> _TO DO_:
• a. Copy the passage from the text on a single source of truth for customer data, from "- What makes" to "they don’t own.", word for word.
• b. Carry on the text about building a single source of truth for customer data, picking up right after its last sentence.

> _GIVEN TEXT_:
#####

Chances are, your sales or marketing team asks you about how to set up a “single source of truth” for customer data at least once a quarter. In your product organization, you’re probably using a tool specifically built for product analytics.
So why doesn’t your sales and marketing team consider your product analytics tools a single source of truth? Well, it’s because analytics tools alone simply can’t do that. We’ll dive into this and more in the post below.
- What is a single source of truth?
- Single source of truth vs. system of record
- What does a single source of truth look like?
- What makes it so hard to accomplish a single source of truth?
- Why even bother if it’s so hard to establish a single source of truth?
- Best practices for building out a single source of truth
What is a single source of truth?
So what exactly is a “single source of truth” for customer data? The simplest way to explain it is that it’s the place you go to that stores ALL the data about your customers. This includes product analytics of course, but also includes CRM data, billing data, and much more. All of this data is probably collected and stored in different places, which means that it’s hard for different teams to access data that they don’t own.

#####

> _PROVIDED MATERIAL_:
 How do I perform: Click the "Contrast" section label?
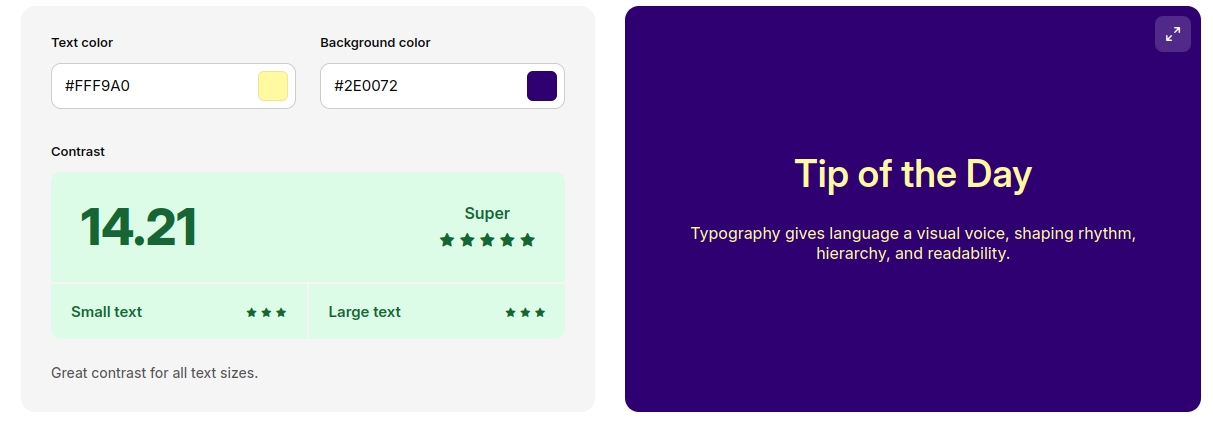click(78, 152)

#####

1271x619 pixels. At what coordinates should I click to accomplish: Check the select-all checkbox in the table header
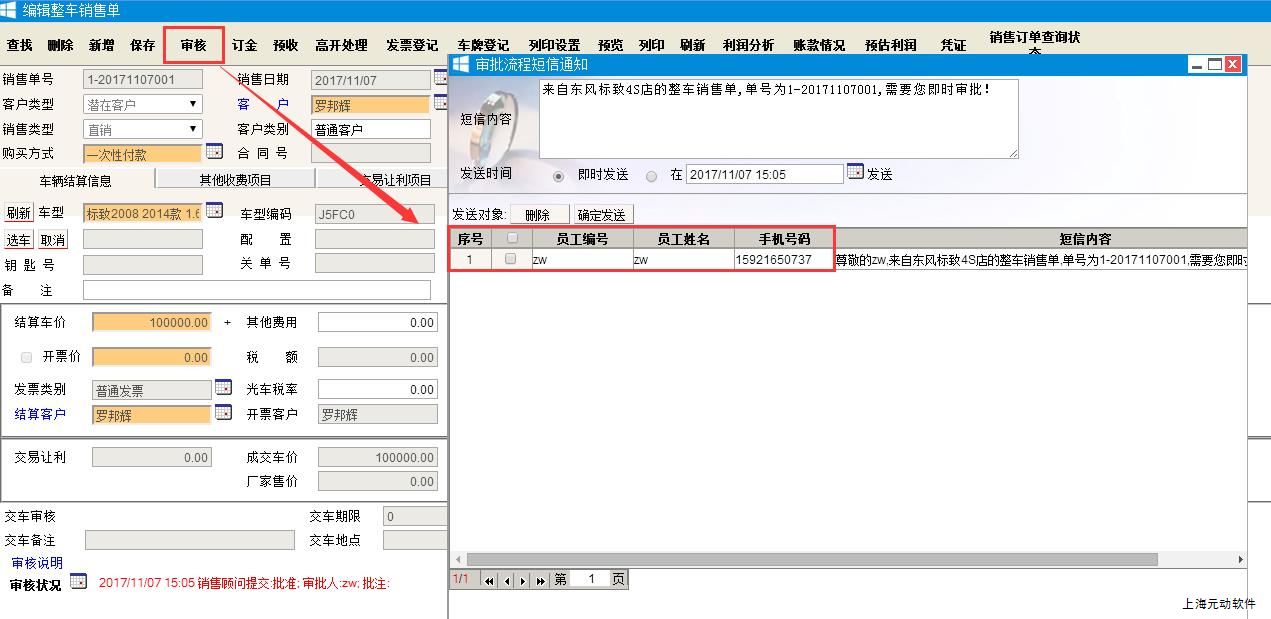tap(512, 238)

#####

> _WRITTEN ANSWERS_:
• a.
- What makes it so hard to accomplish a single source of truth?
- Why even bother if it’s so hard to establish a single source of truth?
- Best practices for building out a single source of truth
What is a single source of truth?
So what exactly is a “single source of truth” for customer data? The simplest way to explain it is that it’s the place you go to that stores ALL the data about your customers. This includes product analytics of course, but also includes CRM data, billing data, and much more. All of this data is probably collected and stored in different places, which means that it’s hard for different teams to access data that they don’t own.

• b.
For example, as a product manager, you likely have access to LogRocket, but not to Salesforce. If you’re trying to prioritize product feature usage based on the value of a given customer to the company, how will you do that if the data isn’t stored in the same place? You’ll end up having to ask someone with access to your CRM to export data about how much a customer spends on your product and do some magic to join it with data you export from your product analytics tools.
This is where a single source of truth comes in. Data may be collected in different places, but it’s ultimately piped into one place where multiple tools can access it. This data can be used by many teams to make business decisions. A single source of truth doesn’t typically include data that lives solely in the product and engineering arena, like data that actually powers the application or software you’re building.
It’s important to note that a single source of truth is not just a carbon copy of data from different sources. It also must aggregate the data in a way that combines data from different sources. If we don’t aggregate data, we’re not really that far off from the data silos created by multiple data sources (or systems of record). Although all the data is now in the same place, product managers still need to figure out the CRM schema and data model to combine that data with product analytics data. So the act of aggregating data from multiple systems of record is what separates a single source of truth from a system of record.
You’re probably wondering what a system of record is at this point, as we’ve been skirting the topic a bit. To explain that, let’s sidetrack briefly to talk about our favorite poster child for systems of record — Salesforce.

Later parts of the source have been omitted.